# two week old chubsters *photos*



## JustMouse (Jul 23, 2010)

Beep, our black tan doe, and Sleepybones, our unmarked brindle, had a litter two weeks ago today. Now their eyes are open and they are fat little adventurers. 
Enjoy 

unmarked brindle buck - Bleepy









unnamed agouti tan doe keeper - name ideas?

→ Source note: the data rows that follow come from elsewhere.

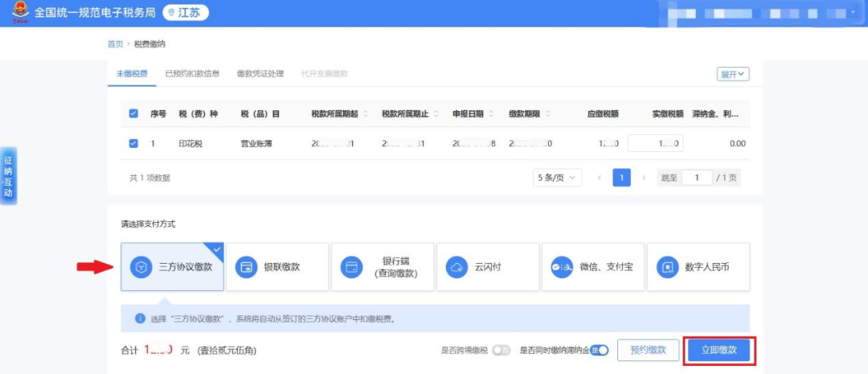
Task: Expand the 展开 dropdown button
Action: [x=733, y=74]
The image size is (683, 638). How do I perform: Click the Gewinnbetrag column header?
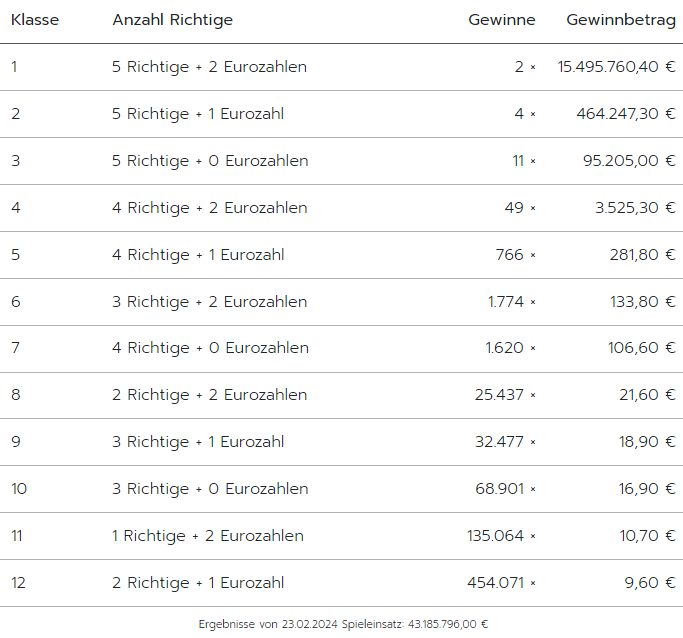pyautogui.click(x=620, y=20)
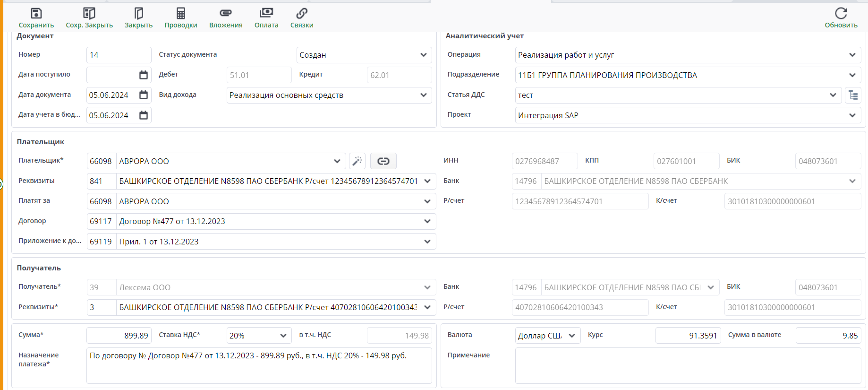Viewport: 868px width, 390px height.
Task: Click magic wand icon next to payer field
Action: click(357, 161)
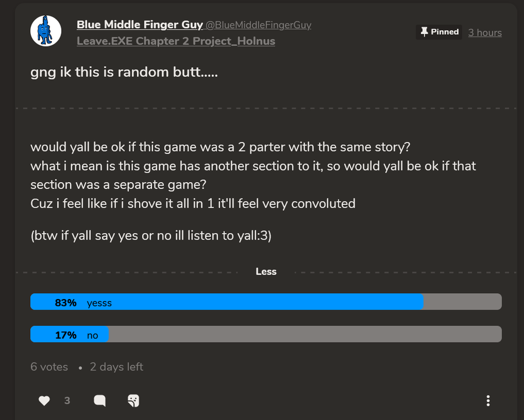Vote for the 'yesss' poll option
524x420 pixels.
[265, 302]
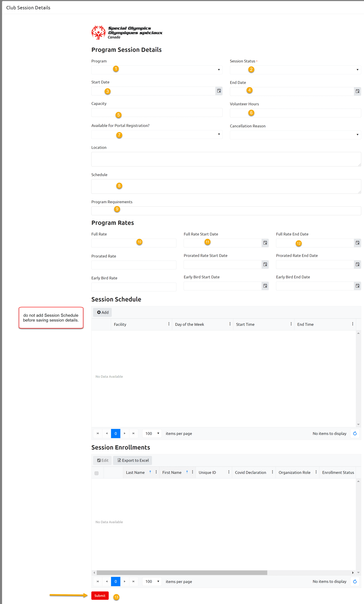Open the End Date calendar picker
Viewport: 364px width, 604px height.
point(357,91)
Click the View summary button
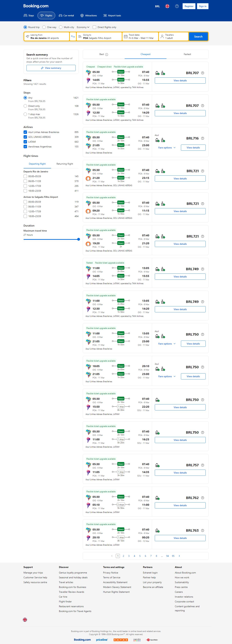 51,68
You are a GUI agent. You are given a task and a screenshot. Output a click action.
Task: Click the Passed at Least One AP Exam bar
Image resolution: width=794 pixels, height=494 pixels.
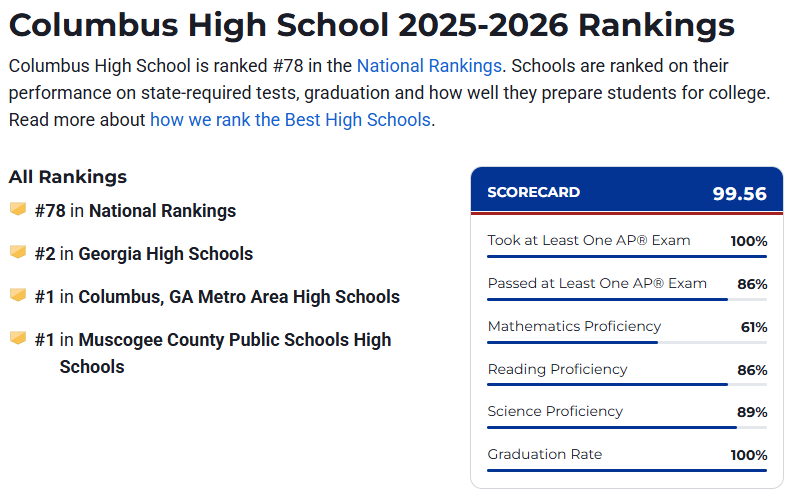tap(627, 299)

Beep feeding her babies outside the nest


















the whole litter!


----------



## Anubis (Dec 19, 2010)

:lol: i love how the mums just lay on top and sprawl out :lol: 
there is a great website for all kinds of names and it also has meanings http://www.lowchensaustralia.com/names.htm
check it out


----------



## SiamMeece (Sep 21, 2010)

Cute little meeces, mum looks like she is crowdsurfing


----------



## webzdebs (Mar 29, 2010)

awwwww so gorgeous how about Otter for the agouti doe


----------



## moustress (Sep 25, 2009)

I think it's funny to see those feet sticking out from under mom like they do! Very cute litter.

How about Muffin as a name for the little agouti tan darling?


----------



## The Boggit keeper (Mar 5, 2010)

Aww, they're lovely-Congrats!


----------



## Lou-Fraser (Sep 19, 2009)

awww what cutees haha yeah the feet poking out like that makes me chuckle too! :lol:


----------